Exercise description: Pull every "list" line out of the data below.

Records to use:
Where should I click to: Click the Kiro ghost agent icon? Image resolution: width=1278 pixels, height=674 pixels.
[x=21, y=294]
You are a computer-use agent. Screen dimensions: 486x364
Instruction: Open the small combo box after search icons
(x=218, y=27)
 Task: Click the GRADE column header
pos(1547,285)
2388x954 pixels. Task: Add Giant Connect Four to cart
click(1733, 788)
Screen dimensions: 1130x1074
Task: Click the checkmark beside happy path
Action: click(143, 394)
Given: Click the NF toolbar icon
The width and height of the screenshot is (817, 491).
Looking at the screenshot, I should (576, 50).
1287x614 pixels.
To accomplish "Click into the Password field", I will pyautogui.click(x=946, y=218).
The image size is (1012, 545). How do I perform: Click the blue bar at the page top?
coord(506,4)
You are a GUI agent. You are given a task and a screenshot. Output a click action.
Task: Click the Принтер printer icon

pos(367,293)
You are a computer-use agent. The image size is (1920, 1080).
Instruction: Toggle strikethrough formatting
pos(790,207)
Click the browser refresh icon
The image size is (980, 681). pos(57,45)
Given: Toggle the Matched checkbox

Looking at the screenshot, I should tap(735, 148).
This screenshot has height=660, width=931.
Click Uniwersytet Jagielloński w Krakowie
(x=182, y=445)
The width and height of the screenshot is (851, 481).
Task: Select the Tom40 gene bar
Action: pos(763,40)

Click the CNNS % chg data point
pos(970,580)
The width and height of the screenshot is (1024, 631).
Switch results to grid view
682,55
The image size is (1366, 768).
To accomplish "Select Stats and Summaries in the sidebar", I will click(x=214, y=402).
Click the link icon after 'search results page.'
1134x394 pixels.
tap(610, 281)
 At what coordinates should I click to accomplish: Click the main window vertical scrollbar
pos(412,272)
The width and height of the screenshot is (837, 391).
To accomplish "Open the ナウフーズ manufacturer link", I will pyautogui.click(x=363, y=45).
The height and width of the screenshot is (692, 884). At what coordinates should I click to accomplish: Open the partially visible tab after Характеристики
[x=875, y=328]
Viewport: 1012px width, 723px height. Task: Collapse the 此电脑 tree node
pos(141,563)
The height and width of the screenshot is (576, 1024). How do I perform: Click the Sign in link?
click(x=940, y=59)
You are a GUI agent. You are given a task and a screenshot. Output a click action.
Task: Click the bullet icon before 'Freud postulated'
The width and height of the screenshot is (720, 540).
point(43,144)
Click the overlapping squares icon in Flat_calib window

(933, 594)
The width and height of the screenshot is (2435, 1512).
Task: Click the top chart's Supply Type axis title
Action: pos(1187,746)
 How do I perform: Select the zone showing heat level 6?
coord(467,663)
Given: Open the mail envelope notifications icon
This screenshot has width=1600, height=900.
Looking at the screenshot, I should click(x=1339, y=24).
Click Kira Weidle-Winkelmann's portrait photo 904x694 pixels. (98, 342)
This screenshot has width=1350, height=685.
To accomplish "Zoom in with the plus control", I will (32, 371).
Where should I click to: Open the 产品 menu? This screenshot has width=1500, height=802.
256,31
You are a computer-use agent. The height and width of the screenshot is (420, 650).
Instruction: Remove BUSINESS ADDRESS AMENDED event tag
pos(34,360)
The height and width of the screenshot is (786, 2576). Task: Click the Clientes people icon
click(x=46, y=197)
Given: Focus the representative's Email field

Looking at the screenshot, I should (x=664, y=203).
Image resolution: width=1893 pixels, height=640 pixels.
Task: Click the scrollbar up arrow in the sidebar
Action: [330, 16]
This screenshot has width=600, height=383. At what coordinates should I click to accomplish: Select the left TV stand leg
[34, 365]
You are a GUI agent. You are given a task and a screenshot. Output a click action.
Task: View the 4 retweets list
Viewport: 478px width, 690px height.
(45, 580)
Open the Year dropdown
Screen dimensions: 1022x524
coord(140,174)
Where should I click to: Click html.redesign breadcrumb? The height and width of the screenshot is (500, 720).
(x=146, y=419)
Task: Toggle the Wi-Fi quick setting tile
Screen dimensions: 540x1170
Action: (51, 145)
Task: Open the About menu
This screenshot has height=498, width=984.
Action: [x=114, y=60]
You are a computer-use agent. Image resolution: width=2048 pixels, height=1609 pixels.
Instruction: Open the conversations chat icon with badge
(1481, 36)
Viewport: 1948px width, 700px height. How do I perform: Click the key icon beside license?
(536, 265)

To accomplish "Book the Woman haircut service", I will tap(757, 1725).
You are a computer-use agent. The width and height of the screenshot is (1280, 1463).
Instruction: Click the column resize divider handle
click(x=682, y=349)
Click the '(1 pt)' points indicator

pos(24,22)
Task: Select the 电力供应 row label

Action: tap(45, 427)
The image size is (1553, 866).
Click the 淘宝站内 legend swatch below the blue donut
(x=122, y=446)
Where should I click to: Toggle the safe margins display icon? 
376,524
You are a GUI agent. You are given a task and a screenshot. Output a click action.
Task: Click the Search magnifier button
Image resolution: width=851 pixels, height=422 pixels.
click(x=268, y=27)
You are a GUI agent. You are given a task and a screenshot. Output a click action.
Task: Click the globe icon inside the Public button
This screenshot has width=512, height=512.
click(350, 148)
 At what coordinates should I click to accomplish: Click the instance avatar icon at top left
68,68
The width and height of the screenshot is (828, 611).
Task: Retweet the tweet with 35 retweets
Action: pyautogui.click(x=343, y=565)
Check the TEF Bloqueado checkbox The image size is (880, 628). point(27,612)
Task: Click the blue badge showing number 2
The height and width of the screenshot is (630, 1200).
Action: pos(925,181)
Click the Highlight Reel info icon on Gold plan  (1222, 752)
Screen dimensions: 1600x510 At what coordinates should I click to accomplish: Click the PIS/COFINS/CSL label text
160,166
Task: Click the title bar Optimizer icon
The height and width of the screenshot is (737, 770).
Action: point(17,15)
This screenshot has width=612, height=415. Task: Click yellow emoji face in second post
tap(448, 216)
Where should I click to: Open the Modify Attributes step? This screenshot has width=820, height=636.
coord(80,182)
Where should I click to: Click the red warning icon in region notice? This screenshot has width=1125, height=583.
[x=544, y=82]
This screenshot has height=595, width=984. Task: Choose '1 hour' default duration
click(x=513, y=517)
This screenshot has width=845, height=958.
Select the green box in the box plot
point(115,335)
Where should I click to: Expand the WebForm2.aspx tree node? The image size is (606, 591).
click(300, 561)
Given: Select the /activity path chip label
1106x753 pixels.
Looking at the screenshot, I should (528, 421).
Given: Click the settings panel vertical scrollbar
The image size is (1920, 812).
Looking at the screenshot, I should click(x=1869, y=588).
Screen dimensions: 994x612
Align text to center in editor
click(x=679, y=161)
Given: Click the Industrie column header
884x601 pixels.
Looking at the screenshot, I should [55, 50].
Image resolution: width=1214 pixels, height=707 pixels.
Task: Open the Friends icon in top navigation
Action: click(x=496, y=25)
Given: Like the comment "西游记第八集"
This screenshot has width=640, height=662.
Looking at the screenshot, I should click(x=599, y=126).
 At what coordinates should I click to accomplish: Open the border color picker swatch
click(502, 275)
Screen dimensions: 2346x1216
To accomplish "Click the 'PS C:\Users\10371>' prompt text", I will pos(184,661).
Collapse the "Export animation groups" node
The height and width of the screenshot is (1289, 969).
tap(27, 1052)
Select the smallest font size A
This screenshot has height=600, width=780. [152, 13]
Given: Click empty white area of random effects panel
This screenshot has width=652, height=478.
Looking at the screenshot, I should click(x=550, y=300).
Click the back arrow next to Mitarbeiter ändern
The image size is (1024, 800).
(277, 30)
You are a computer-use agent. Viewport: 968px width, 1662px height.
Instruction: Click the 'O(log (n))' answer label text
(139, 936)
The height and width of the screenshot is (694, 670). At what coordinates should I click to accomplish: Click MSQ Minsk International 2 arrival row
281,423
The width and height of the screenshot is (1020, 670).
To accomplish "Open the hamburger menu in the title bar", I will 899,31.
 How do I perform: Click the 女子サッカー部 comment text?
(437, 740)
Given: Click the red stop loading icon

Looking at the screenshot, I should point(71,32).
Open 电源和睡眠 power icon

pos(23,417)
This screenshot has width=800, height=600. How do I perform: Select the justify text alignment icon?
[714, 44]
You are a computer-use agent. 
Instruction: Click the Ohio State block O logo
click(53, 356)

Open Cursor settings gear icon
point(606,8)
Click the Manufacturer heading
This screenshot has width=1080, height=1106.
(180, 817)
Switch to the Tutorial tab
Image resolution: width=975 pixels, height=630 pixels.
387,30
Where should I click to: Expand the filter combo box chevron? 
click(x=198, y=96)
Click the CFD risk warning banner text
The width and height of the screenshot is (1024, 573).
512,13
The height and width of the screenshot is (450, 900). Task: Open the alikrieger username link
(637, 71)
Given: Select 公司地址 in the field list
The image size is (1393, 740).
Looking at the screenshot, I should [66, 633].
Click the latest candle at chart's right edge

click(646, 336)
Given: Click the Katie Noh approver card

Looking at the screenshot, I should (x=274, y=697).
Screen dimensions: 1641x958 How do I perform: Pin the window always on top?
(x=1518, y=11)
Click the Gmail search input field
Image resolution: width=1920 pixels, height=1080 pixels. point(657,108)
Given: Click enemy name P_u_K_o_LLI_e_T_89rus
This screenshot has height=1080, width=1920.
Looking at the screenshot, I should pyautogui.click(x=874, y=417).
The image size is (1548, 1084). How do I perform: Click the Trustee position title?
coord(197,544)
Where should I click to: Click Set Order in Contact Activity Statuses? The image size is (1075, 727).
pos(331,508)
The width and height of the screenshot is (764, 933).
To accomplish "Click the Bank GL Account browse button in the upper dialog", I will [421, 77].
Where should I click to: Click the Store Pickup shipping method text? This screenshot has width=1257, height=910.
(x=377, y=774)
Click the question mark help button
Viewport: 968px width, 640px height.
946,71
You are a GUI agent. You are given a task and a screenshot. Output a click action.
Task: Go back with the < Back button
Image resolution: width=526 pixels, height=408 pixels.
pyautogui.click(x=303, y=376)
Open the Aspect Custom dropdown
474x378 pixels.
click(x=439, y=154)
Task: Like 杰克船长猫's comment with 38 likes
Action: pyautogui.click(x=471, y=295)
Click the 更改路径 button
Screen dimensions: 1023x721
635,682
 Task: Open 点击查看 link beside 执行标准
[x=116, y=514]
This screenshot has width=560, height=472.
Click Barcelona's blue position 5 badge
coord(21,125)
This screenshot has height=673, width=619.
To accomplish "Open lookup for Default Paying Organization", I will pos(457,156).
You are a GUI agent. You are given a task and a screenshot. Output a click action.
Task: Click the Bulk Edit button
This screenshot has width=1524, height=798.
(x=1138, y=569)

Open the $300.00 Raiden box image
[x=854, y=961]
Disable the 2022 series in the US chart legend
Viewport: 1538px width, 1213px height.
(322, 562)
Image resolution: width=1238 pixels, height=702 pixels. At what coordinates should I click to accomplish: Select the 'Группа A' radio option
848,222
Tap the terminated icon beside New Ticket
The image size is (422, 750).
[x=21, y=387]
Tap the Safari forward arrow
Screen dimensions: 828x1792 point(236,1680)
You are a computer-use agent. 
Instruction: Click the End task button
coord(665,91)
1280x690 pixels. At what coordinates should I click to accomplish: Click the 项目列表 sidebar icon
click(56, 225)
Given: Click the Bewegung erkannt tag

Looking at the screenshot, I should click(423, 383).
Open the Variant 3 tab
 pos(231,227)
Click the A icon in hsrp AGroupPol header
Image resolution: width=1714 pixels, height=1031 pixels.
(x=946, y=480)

Exercise result:
Task: View the 4 retweets list
Given: Select 公司地址 in the field list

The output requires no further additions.